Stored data

<<<<

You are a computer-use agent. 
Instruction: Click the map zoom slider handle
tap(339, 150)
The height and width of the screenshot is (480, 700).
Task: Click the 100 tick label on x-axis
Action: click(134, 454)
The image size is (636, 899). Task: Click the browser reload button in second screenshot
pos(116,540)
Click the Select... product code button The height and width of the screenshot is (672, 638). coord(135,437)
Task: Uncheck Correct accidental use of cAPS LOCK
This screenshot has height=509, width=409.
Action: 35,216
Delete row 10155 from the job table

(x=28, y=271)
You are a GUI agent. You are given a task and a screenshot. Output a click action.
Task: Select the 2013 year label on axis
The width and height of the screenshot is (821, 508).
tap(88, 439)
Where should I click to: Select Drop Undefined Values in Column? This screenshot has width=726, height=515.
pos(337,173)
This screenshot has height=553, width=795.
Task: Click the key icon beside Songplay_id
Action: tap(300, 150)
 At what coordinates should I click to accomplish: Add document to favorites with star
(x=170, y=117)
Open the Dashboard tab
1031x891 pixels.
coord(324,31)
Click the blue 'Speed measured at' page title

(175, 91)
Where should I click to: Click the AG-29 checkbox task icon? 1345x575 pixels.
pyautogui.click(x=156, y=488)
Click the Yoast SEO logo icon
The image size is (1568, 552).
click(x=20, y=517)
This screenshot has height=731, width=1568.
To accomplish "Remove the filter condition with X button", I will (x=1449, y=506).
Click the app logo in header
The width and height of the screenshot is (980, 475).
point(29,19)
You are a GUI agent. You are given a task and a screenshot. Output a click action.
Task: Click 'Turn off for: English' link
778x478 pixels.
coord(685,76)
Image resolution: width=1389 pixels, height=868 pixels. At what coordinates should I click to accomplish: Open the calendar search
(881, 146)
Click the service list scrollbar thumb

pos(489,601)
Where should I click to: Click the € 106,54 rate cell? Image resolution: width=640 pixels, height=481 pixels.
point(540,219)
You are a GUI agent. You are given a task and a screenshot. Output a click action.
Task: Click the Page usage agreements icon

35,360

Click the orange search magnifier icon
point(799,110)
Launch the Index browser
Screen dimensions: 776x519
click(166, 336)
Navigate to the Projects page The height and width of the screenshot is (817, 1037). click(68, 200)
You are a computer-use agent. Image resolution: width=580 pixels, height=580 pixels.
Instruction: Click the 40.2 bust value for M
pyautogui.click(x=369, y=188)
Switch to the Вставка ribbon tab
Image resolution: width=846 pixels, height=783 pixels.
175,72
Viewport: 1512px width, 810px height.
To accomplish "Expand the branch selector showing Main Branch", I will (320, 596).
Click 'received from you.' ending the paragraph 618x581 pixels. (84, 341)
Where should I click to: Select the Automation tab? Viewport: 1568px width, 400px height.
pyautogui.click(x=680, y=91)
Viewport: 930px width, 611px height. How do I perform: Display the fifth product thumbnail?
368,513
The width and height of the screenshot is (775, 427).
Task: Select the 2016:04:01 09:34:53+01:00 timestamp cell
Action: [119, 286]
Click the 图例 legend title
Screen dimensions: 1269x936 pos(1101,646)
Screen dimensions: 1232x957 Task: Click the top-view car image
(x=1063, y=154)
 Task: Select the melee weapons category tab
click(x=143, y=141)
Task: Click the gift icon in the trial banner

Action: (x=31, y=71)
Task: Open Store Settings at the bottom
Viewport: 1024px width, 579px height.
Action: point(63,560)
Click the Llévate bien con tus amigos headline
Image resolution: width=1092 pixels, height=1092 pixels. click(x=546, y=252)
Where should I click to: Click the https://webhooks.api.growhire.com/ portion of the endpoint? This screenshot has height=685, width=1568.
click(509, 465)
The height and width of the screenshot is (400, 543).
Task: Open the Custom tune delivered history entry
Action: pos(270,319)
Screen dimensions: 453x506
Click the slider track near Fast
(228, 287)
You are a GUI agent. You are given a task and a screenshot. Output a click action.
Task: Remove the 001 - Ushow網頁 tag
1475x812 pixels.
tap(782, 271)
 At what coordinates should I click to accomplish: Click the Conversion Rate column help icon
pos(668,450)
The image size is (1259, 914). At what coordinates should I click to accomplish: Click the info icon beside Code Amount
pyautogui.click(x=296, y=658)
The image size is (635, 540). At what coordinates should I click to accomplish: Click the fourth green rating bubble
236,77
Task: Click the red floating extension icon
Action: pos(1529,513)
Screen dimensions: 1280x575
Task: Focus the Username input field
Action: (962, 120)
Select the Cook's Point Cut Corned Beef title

>>>>

Task requirements: Repeat every entry exactly, leaving nothing out.

Exercise result:
You are a computer-use agent. 
Instruction: Click the map zoom slider handle
tap(339, 150)
The height and width of the screenshot is (480, 700).
Task: Click the 100 tick label on x-axis
Action: click(134, 454)
The image size is (636, 899). Task: Click the browser reload button in second screenshot
pos(116,540)
Click the Select... product code button The height and width of the screenshot is (672, 638). coord(135,437)
Task: Uncheck Correct accidental use of cAPS LOCK
This screenshot has height=509, width=409.
Action: 35,216
Delete row 10155 from the job table

(x=28, y=271)
You are a GUI agent. You are given a task and a screenshot. Output a click action.
Task: Select the 2013 year label on axis
The width and height of the screenshot is (821, 508).
tap(88, 439)
Where should I click to: Select Drop Undefined Values in Column? This screenshot has width=726, height=515.
pos(337,173)
This screenshot has height=553, width=795.
Task: Click the key icon beside Songplay_id
Action: tap(300, 150)
 At what coordinates should I click to accomplish: Add document to favorites with star
(x=170, y=117)
Open the Dashboard tab
1031x891 pixels.
coord(324,31)
Click the blue 'Speed measured at' page title

(175, 91)
Where should I click to: Click the AG-29 checkbox task icon? 1345x575 pixels.
pyautogui.click(x=156, y=488)
Click the Yoast SEO logo icon
The image size is (1568, 552).
click(x=20, y=517)
This screenshot has height=731, width=1568.
To accomplish "Remove the filter condition with X button", I will (x=1449, y=506).
Click the app logo in header
The width and height of the screenshot is (980, 475).
point(29,19)
You are a GUI agent. You are given a task and a screenshot. Output a click action.
Task: Click 'Turn off for: English' link
778x478 pixels.
coord(685,76)
Image resolution: width=1389 pixels, height=868 pixels. At what coordinates should I click to accomplish: Open the calendar search
(881, 146)
Click the service list scrollbar thumb

pos(489,601)
Where should I click to: Click the € 106,54 rate cell? Image resolution: width=640 pixels, height=481 pixels.
point(540,219)
You are a GUI agent. You are given a task and a screenshot. Output a click action.
Task: Click the Page usage agreements icon

35,360

Click the orange search magnifier icon
point(799,110)
Launch the Index browser
Screen dimensions: 776x519
click(166, 336)
Navigate to the Projects page The height and width of the screenshot is (817, 1037). click(68, 200)
You are a computer-use agent. Image resolution: width=580 pixels, height=580 pixels.
Instruction: Click the 40.2 bust value for M
pyautogui.click(x=369, y=188)
Switch to the Вставка ribbon tab
Image resolution: width=846 pixels, height=783 pixels.
175,72
Viewport: 1512px width, 810px height.
To accomplish "Expand the branch selector showing Main Branch", I will (320, 596).
Click 'received from you.' ending the paragraph 618x581 pixels. (84, 341)
Where should I click to: Select the Automation tab? Viewport: 1568px width, 400px height.
pyautogui.click(x=680, y=91)
Viewport: 930px width, 611px height. How do I perform: Display the fifth product thumbnail?
368,513
The width and height of the screenshot is (775, 427).
Task: Select the 2016:04:01 09:34:53+01:00 timestamp cell
Action: [119, 286]
Click the 图例 legend title
Screen dimensions: 1269x936 pos(1101,646)
Screen dimensions: 1232x957 Task: Click the top-view car image
(x=1063, y=154)
 Task: Select the melee weapons category tab
click(x=143, y=141)
Task: Click the gift icon in the trial banner

Action: (x=31, y=71)
Task: Open Store Settings at the bottom
Viewport: 1024px width, 579px height.
Action: point(63,560)
Click the Llévate bien con tus amigos headline
Image resolution: width=1092 pixels, height=1092 pixels. click(x=546, y=252)
Where should I click to: Click the https://webhooks.api.growhire.com/ portion of the endpoint? This screenshot has height=685, width=1568.
click(509, 465)
The height and width of the screenshot is (400, 543).
Task: Open the Custom tune delivered history entry
Action: pos(270,319)
Screen dimensions: 453x506
Click the slider track near Fast
(228, 287)
You are a GUI agent. You are given a task and a screenshot. Output a click action.
Task: Remove the 001 - Ushow網頁 tag
1475x812 pixels.
tap(782, 271)
 At what coordinates should I click to accomplish: Click the Conversion Rate column help icon
pos(668,450)
The image size is (1259, 914). At what coordinates should I click to accomplish: Click the info icon beside Code Amount
pyautogui.click(x=296, y=658)
The image size is (635, 540). At what coordinates should I click to accomplish: Click the fourth green rating bubble
236,77
Task: Click the red floating extension icon
Action: pos(1529,513)
Screen dimensions: 1280x575
Task: Focus the Username input field
Action: (962, 120)
Select the Cook's Point Cut Corned Beef title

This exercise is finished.